La narratrice de ce roman, (jamais nommée au cours du livre) traductrice trentenaire un peu dépassée par la vie, réagit à peine lorsque le même jour, son amant lui signifie la fin de leur relation et son mari la quitte… Mais trois semaines après qu'il soit parti « avec le matelas ergonomique du lit conjugal, le matériel de camping et dix cartons de livres » elle n'est plus tout à fait la même, et ces trois semaines constituent la trame de ce roman léger et pétillant. Trois semaines où elle s'est vue confier la garde de Tumi, un petit garçon sourd de quatre ans, où elle a gagné
deux fois à la loterie, où elle a eu affaire à différents animaux morts, où elle a entrepris un périple autour de l'Islande sous la pluie de novembre, où elle a fait de nombreuses rencontres…
Il faut parfois laisser une deuxième chance à un livre. Voici ma conclusion après la lecture de L'Embellie. Je l'avais en effet emprunté à la bibliothèque et commencé en novembre, mais la narratrice un peu agaçante et l'histoire trop loufoque avaient eu raison de moi, et je l'avais rendu sans le finir. Pourtant, quand le père Noël me l'a apporté, (merci, merci !) je l'ai recommencé avec plaisir, et, allez comprendre, en relisant les mêmes pages avec un tout autre sentiment sur les personnages. Cette fois, je me suis laissée emporter sans m'attacher à repérer les comportements irrationnels de la narratrice, et j'ai aimé la fantaisie de l'histoire, jusqu'à en percevoir finalement la profondeur. En effet, beaucoup de choses restent non-dites, notamment ce qui s'est passé au moment des quinze ans de la jeune femme, mais l'on devine petit à petit et cela explique très largement sa personnalité. Les relations originales entre les différentes personnes, le voyage sur les routes islandaises balayées par la pluie, le petit garçon tranquille et plein de sagacité, la réflexion empreinte de légèreté sur la maternité, tout concourt à en faire un moment de lecture agréable. Il s'en dégage une philosophie de la vie originale et pleine d'humour.

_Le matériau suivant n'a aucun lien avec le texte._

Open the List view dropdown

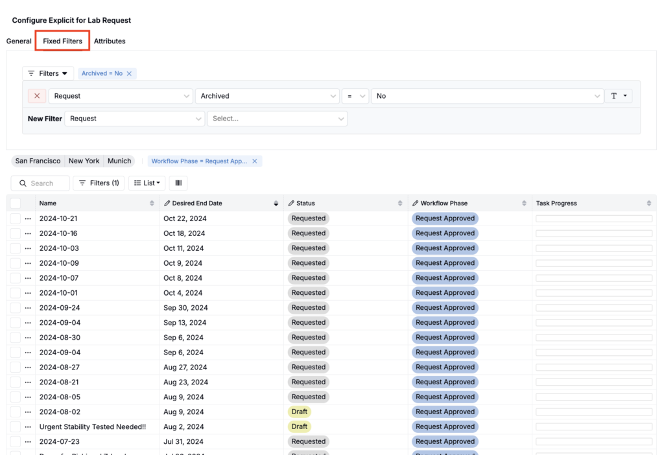147,183
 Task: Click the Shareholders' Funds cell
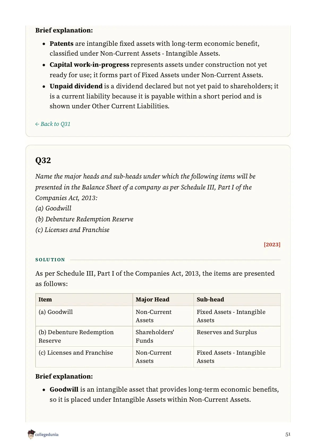pyautogui.click(x=163, y=336)
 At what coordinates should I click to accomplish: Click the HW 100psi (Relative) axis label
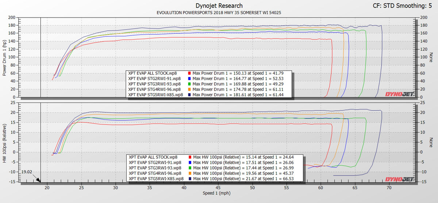tap(5, 142)
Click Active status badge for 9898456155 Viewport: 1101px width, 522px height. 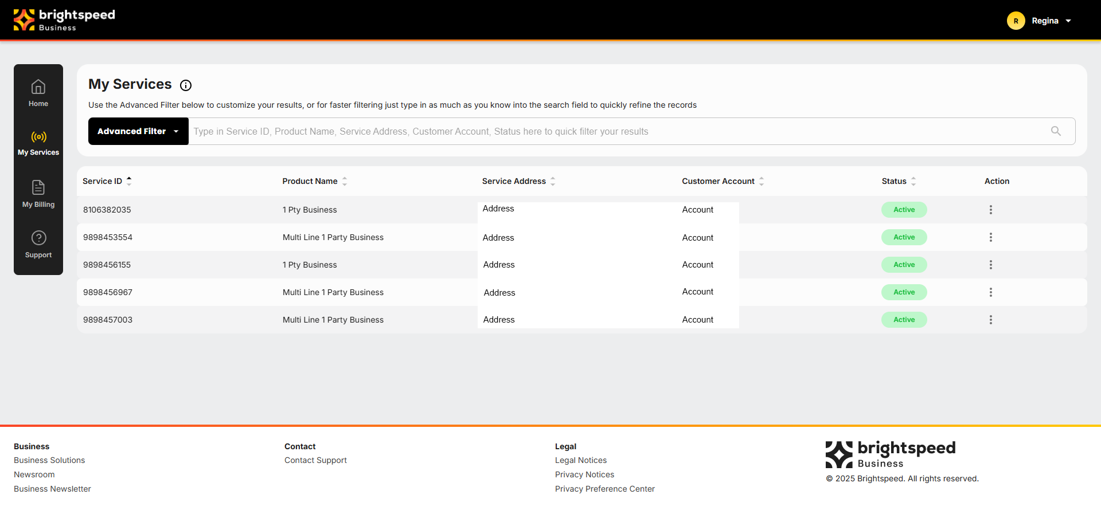tap(904, 265)
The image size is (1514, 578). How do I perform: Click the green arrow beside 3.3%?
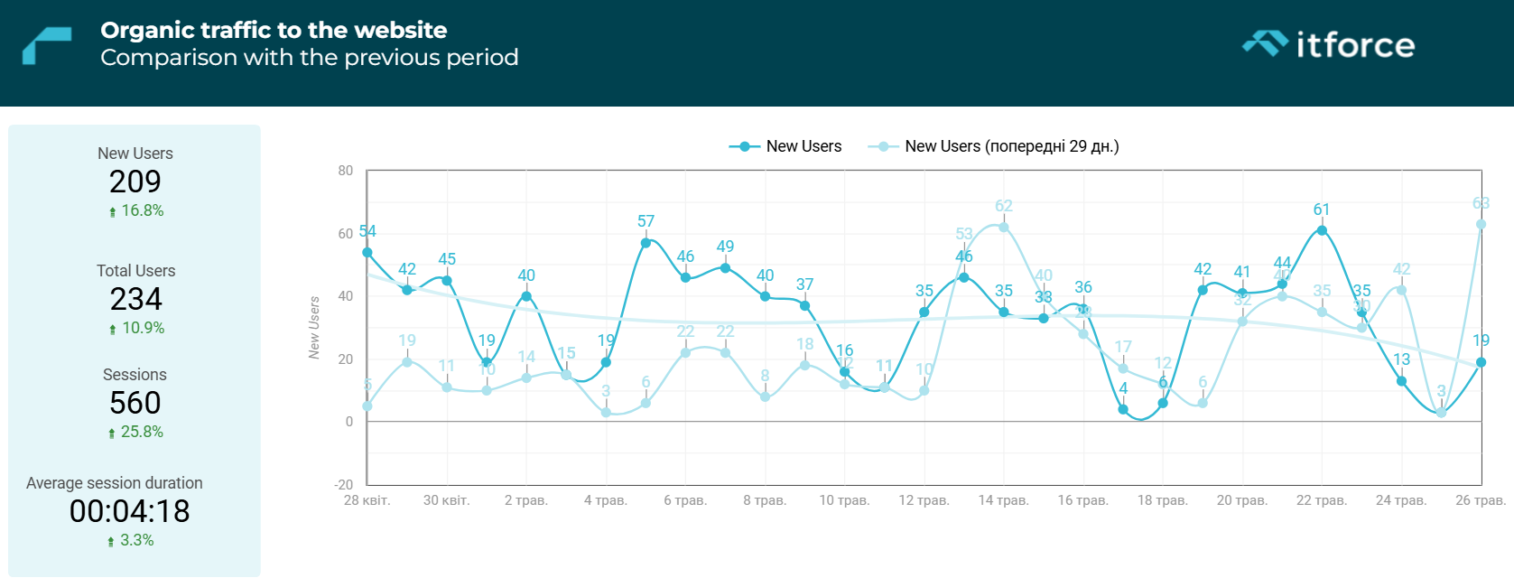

Bien sûr, ce livre n'a pas l'attrait de la nouveauté qu'avait Rosa candida que j'avais repéré pratiquement dès sa sortie en 2010, mais il est très savoureux tout de même. Sachant qu'il s'agit d'un roman qui précède Rosa candida, contrairement à l'ordre de traduction en français, rien d'étonnant à ce qu'il soit un petit peu moins bien « ficelé ». Ce sont aussi ses imperfections, quelques petites longueurs, quelques traits de caractère un peu flous, qui font son charme. Sans oublier les recettes qui sont regroupées à la fin, et où l'on retrouve l'humour bien particulier qui éclaire très joliment la grisaille de novembre de ce périple islandais.
Rigning í nóvember
Le roman nous entraîne sur les routes islandaises en compagnie d'une jeune femme fantasque et d'un petit garçon. La première qui traverse les péripéties loufoques de son quotidien avec un détachement et une liberté rafraichissante, vient de se faire plaquer de manière plutôt rude. Le second se trimballe un attirail sur lequel tout le monde se retourne, entre les appareils contre sa surdité et ses lunettes en cul de bouteille, ce petit lutin est "abandonné" de manière cocasse par une mère célibataire complétement dépassée et sur le point d'accoucher. La complicité qui va naître entre les deux improbables compères est relatée dans une écriture pleine de drôlerie et d'émotion, le périple à travers l'Islande se fait de manière un peu chaotique et les nombreuses rencontres sont autant de refuges et nous font découvrir la vie quotidienne des habitants des landes islandaises. Cette découverte de la maternité est aussi un voyage intérieur au coeur des blessures qui nous accompagnent toujours quelle que soit notre destination, on se souvient que ce même thème, côté paternité, est aussi aborder dans son roman suivant, le magnifique Rosa Candida. On trouve en fin d'ouvrage une annexe amusante, pleine de malice : « Quarante-sept recettes de cuisine et une de tricot ».